Glazer said the family has been in contact with Jeff Ingber and Freda Ronkin, who plan to open Bubbies Market and Deli nearby on Hope Street. Davis’ lox, and other products, will be sold there.

But this is not the day to look forward, but to remember what made Davis Dairy unique.

Glazer said they will miss seeing their customers and all the chatting they shared.

While waiting in line, customers could catch up on what was new in the schools and synagogues, and in their lives, Glazer said.

“Many times, we would hear about engagements and births, often before extended family. Sadly, we were also one of the first to be called after a death in the family,” he said.

It’s been like this for generations.

“Children who came shopping would often get a pickle or a cookie,” he recalled. “We have watched so many grow up and get married and then bring their own children in to see us.”

People on social media have reacted to the closing, especially since they can’t gather anywhere but virtually. They recounted “out of this world” sour cream, jars of gefilte fish, the best pickles and sour tomatoes, and the names of those working the counter.

M. Charles Bakst, a retired Providence Journal political columnist, posted the news on Facebook after receiving an email from the owners announcing the closure over the weekend.

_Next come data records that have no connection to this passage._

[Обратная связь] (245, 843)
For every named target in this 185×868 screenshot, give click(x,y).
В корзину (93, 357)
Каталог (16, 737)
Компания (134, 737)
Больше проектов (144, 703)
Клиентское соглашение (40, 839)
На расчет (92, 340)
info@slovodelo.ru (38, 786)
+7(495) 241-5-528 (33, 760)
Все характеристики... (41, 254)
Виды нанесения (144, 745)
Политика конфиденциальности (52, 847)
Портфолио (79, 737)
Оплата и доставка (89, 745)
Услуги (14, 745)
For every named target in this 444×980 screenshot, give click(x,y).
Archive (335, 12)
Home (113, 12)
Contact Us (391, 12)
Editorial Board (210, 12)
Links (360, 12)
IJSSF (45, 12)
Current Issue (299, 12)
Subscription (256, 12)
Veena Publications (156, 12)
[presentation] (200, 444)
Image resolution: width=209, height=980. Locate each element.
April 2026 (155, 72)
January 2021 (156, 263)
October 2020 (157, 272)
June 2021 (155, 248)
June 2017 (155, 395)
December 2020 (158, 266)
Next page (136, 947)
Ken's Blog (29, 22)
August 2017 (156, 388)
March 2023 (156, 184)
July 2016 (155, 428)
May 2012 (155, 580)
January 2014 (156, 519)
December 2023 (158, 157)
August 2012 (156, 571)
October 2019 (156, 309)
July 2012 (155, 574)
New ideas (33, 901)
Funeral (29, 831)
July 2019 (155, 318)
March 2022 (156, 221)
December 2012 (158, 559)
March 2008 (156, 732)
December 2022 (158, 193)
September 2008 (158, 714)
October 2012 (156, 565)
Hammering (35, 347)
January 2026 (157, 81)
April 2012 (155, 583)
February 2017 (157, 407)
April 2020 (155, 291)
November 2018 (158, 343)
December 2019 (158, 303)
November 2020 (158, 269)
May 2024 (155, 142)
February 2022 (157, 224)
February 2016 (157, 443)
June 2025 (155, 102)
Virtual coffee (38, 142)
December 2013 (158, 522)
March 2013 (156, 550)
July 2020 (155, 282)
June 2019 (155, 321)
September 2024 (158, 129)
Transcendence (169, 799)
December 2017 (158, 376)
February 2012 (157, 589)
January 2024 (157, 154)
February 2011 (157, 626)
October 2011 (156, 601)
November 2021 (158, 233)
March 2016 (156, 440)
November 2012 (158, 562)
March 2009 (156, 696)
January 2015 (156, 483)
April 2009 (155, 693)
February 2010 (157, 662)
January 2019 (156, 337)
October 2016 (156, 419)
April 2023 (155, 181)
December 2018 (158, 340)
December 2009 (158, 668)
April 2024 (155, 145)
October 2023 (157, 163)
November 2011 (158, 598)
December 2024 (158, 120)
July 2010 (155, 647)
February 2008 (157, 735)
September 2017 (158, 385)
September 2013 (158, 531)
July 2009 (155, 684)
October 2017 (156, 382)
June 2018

He called it the “end of an era in R.I. Jewish circles.”

“Elizabeth [Bakst’s wife] and I will miss this place — the food and the schmoozing — dearly. Indeed, we shopped there for decades and were among its very last customers, stopping in only hours before the fire,” he wrote.

It was a late-night fire back on May 19 that badly damaged the building at 721 Hope St. and made it unusable.

“The fire started in the apartment on the third floor, but we do not know the actual cause,” Glazer said.

What is understood is that it may have closed a business, but it won’t extinguish the memories that remain from decades and decades of fine food and conversation.